DIE BUNDESMINISTERIN
FÜR
JUSTIZ
BMJ-Pr7000/0127-Pr 1/2010
An die
Frau Präsidentin des Nationalrates
W i e n
zur Zahl 5205/J-NR/2010
Die Abgeordneten zum Nationalrat Mag. Albert Steinhauser, Freundinnen und Freunde haben an mich eine schriftliche Anfrage betreffend „Personalangelegenheiten im Strafvollzug“ gerichtet.

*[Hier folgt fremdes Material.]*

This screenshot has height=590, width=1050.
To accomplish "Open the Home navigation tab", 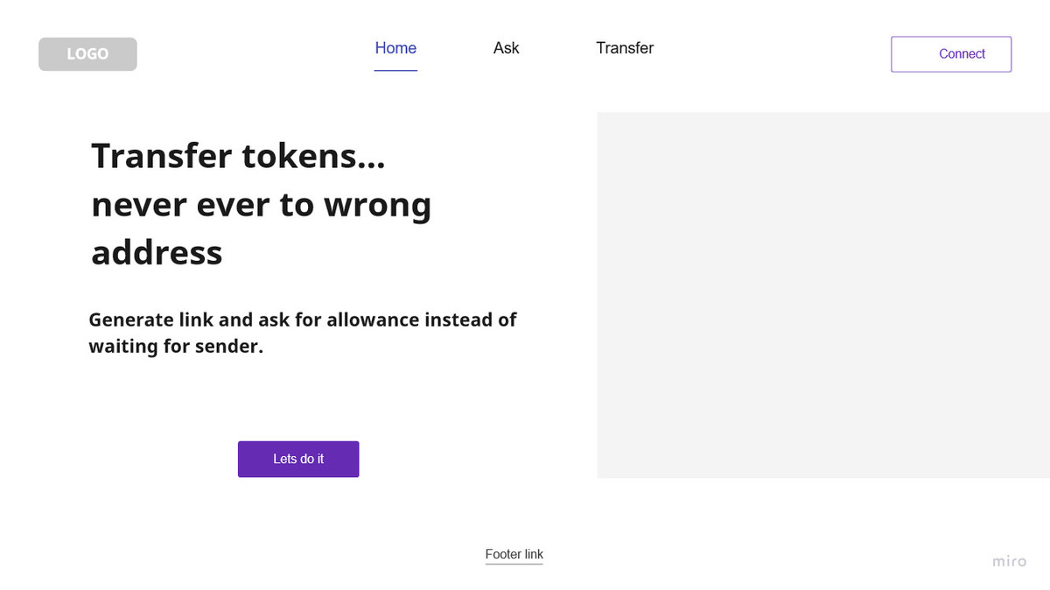I will pos(396,48).
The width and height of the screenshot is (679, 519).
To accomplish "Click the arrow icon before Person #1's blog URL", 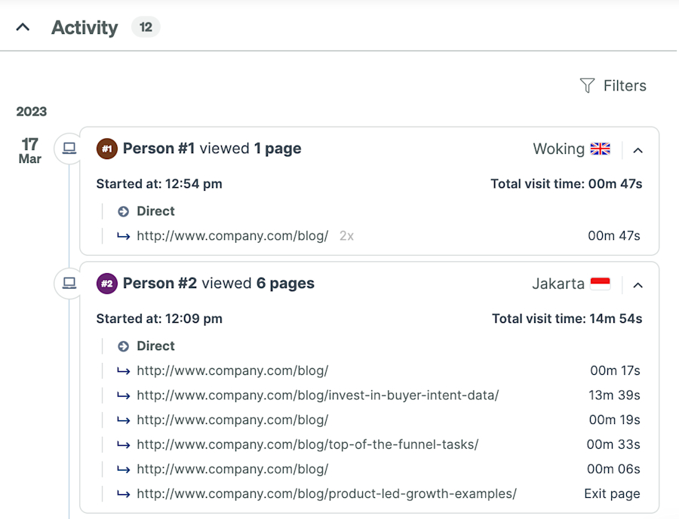I will click(123, 236).
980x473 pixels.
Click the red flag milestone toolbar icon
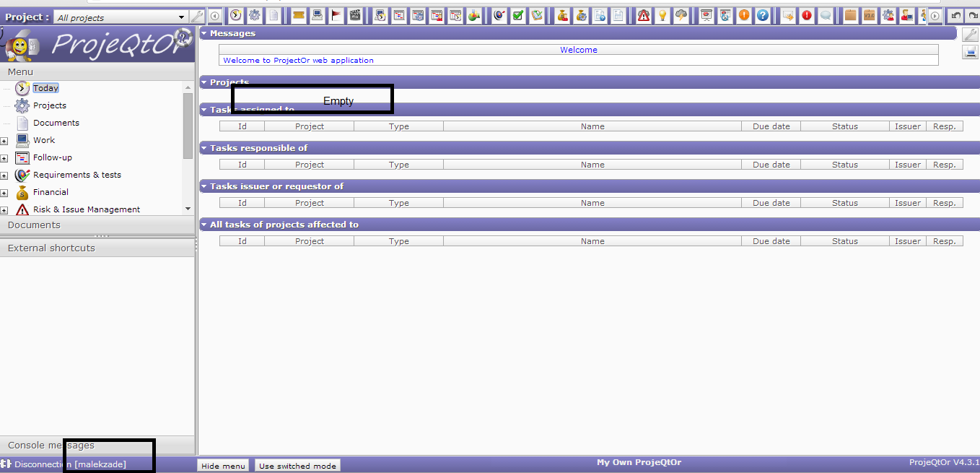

Ich beantworte diese Anfrage wie folgt:
Zu 1 bis 3:
Der Anstaltsleiter ist Vollzugsbehörde erster Instanz im Sinne des § 11 Abs.1 StVG sowie Dienststellenleiter in Personalangelegenheiten und nach den Bundeshaushaltsvorschriften. Er ist Vorgesetzter nach § 45 BDG 1979 und § 5 VBG 1948 gegenüber Strafvollzugsbediensteten in Dienstnehmerfunktion und führt damit gegenüber diesen Bediensteten die Fach- und Dienstaufsicht. Als Vollzugsbehörde erster Instanz steht dem Anstaltsleiter die Aufsicht über den Strafvollzug in der ihm unterstellten Anstalt sowie die Entscheidung über Beschwerden gegen Strafvollzugsbedienstete oder deren Anordnung zu. Die im Strafvollzugsgesetz (StVG) und in den Bestimmungen des Beamtendienstrechtsgesetzes (BDG) und Vertragsbedienstetengesetzes (VBG) verankerten Aufgaben eines Anstaltsleiters definieren sich gleichermaßen für die Leitung einer Strafvollzugsanstalt (Sonderanstalt) wie für ein gerichtliches Gefangenenhaus. Dem Anstaltsleiter kommen daher in erster Linie Management- und Leitungsfunktionen zu, die in jeder Anstalt gleich sind. Spezifische fachliche Aufgaben sind primär von entsprechend qualifizierten Mitarbeitern abzudecken. Im Hinblick darauf, kommt in Verfahren zur Nachbesetzung von vakanten Anstaltsleiterfunktionen derselbe Ausschreibungstext zur Anwendung, um nicht von vornherein den Kreis der Bewerber in unzulässiger und unsachlicher Weise einzuschränken. Mit dieser Vorgangsweise wird daher gerade nicht verhindert, dass sich (auch) Personen bewerben, die neben den hohen allgemeinen Voraussetzungen für die Leitung einer Anstalt auch fachliche Qualifikationen für eine bestimmte Anstalt besitzen. Überdies ist es im Interesse der Vollzugsverwaltung, Spitzenpositionen mit Personen zu besetzen, die einen Überblick über den gesamten Strafvollzug haben.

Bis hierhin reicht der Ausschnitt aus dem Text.